31 agosto 2018

Moral

Me puse a considerar la prisa de los jóvenes, su hambre y su derecho a vivir con menos miedo que yo.
Me encantó tanto su espontaneidad que tuve la tentación de gritarles al oído:
“No es pecado amar antes del matrimonio.
No es pecado acudir a la violencia, cuando los otros no ceden en su justicia.
No es pecado acostarse con la persona a la que se ama.
No es pecado robar cuando uno lo necesita.
No es pecado vender el propio cuerpo.
No es pecado enfrentarse con los padres que no le entienden a uno.
No es pecado dejar aparcados a los viejos que estorban.
No es pecado nada de lo que uno hace por amor…
Todo depende de la manera como uno hace esas cosas.
Si se hace con buena intención, no está tan mal…
Con tal de no perjudicar a los otros, nada tiene de errado…

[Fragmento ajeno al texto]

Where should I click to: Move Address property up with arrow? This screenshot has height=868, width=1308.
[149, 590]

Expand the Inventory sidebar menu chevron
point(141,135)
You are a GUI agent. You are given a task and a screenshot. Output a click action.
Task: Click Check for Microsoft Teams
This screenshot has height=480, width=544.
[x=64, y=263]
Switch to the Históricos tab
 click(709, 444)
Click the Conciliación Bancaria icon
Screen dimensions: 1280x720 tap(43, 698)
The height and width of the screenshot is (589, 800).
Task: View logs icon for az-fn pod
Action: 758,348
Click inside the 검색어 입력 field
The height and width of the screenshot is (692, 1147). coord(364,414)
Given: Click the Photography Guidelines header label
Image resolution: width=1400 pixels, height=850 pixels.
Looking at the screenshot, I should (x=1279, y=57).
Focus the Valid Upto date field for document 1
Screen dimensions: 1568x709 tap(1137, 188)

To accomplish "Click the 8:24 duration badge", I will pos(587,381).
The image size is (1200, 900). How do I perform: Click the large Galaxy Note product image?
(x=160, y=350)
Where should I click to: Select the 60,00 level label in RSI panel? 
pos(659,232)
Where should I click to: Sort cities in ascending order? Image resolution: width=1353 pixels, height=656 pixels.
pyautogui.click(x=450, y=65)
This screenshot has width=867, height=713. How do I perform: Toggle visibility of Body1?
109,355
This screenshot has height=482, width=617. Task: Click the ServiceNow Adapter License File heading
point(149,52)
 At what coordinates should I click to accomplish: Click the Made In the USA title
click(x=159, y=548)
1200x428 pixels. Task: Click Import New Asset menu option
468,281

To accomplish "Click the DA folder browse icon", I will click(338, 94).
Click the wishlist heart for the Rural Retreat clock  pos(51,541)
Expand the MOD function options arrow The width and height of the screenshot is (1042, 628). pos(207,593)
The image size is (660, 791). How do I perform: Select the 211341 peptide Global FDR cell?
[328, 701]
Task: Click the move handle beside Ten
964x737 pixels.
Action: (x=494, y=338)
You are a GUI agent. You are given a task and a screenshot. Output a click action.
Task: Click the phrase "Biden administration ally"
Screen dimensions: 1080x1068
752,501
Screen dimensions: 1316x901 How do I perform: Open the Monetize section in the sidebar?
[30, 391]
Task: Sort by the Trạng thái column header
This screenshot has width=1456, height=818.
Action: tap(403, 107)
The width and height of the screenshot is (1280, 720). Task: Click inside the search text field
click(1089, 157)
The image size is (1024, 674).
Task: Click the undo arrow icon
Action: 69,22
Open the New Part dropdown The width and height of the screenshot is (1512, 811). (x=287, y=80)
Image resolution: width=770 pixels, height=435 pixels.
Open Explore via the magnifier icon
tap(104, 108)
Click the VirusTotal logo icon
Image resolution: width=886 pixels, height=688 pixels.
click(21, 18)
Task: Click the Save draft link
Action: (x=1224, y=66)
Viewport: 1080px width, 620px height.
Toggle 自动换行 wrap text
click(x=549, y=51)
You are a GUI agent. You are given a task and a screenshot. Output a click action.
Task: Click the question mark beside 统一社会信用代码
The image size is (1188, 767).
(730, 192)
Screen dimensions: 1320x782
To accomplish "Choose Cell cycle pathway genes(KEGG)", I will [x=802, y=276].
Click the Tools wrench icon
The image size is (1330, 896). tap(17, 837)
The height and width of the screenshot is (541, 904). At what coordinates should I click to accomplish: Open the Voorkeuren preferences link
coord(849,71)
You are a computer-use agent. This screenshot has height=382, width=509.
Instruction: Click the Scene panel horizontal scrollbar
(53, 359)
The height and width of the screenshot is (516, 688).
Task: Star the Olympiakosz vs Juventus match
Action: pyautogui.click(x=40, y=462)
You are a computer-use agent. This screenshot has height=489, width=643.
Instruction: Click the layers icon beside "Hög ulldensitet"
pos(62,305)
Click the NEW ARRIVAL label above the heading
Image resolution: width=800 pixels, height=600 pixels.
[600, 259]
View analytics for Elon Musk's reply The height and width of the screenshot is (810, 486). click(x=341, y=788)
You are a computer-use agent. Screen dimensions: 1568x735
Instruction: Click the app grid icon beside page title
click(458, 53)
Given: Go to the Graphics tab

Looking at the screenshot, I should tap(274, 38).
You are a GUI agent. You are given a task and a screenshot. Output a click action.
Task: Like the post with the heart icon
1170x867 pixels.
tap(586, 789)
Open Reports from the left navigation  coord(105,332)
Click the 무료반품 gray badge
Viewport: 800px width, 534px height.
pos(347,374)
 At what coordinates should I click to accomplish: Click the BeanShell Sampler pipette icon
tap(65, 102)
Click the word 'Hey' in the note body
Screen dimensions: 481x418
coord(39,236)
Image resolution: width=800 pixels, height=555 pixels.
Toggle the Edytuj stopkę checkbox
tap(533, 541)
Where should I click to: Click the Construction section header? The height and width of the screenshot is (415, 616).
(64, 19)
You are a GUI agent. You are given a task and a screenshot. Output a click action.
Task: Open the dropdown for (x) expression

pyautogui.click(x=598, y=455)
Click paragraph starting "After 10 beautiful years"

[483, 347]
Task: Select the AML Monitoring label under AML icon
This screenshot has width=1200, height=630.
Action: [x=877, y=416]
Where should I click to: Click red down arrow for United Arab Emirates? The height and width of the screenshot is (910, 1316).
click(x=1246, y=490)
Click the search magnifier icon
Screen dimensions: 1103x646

Todo eso son convenciones humanas…
Lo importante es que uno se consciente de lo que hace y sea capaz de asumir las consecuencias de ello…”
¡Me acordé de Jesucristo!
Me puse a indagar si acaso él estaría conforme con ese modo de razonar, ¡y no encontré ningún punto de apoyo!
— Él tomó una posición todavía más exigente que yo en materia de renuncia, pensé para mí.
Mi amigo perdonó siempre a quienes se había equivocado; pero siguió diciendo que lo que habían hecho no era lícito.
Así que desde entonces dejé de mentir a los jóvenes.